- [EXERCISE]: Read through the material below and copy each line in which the word "sidebar" occurs.

*** Block opens ***

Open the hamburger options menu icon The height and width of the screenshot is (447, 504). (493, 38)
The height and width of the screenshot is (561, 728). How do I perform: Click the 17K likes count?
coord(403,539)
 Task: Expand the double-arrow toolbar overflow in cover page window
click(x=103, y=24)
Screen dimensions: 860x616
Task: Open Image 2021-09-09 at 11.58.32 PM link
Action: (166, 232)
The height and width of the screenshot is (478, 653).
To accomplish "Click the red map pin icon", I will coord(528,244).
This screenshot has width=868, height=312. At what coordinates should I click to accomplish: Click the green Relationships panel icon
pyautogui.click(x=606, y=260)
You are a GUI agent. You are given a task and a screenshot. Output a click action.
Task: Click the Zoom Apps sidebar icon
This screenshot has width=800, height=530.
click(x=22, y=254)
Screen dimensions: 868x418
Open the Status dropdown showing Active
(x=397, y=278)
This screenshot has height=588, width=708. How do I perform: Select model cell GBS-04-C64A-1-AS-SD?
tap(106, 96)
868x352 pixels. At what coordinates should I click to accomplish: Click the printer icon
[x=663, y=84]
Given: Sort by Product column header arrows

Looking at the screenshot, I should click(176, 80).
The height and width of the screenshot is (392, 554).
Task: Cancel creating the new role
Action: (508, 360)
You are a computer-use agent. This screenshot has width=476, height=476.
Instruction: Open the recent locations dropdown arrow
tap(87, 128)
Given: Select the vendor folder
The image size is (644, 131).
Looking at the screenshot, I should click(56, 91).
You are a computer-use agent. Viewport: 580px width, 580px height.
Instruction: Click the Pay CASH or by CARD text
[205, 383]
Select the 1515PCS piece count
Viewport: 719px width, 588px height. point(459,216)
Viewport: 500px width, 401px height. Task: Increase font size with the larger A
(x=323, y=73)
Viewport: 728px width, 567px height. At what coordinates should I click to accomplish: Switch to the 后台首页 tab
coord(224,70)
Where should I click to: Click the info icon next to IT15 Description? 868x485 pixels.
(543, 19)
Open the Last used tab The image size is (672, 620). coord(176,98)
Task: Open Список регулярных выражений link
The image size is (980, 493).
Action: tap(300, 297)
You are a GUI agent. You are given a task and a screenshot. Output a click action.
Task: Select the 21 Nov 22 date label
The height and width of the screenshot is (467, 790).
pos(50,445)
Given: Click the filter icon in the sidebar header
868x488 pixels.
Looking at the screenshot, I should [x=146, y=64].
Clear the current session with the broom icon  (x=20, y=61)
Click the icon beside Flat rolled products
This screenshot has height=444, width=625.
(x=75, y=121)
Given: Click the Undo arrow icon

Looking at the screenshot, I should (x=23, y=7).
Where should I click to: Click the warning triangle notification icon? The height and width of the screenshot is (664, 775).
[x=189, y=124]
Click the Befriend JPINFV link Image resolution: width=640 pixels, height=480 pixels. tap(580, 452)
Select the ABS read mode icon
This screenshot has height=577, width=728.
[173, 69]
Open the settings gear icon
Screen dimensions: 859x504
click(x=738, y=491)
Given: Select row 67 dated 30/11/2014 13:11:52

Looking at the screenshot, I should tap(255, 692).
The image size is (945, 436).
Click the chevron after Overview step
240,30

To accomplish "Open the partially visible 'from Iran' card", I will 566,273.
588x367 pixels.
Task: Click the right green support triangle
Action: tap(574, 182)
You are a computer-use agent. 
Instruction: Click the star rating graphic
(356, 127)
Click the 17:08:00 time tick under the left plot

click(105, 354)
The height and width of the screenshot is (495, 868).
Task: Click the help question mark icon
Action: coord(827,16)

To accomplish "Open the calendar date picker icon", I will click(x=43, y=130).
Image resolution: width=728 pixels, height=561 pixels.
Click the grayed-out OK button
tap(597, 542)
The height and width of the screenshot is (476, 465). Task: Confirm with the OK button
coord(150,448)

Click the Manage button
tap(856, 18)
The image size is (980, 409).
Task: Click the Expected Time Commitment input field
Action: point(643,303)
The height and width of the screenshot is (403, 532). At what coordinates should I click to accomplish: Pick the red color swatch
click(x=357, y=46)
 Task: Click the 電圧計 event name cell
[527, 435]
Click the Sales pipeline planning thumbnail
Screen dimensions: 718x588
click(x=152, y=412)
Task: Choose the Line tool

*** Block closes ***

- [SOLUTION TO THE PROBLEM]:
Task: Click the Zoom Apps sidebar icon
Given: Click the filter icon in the sidebar header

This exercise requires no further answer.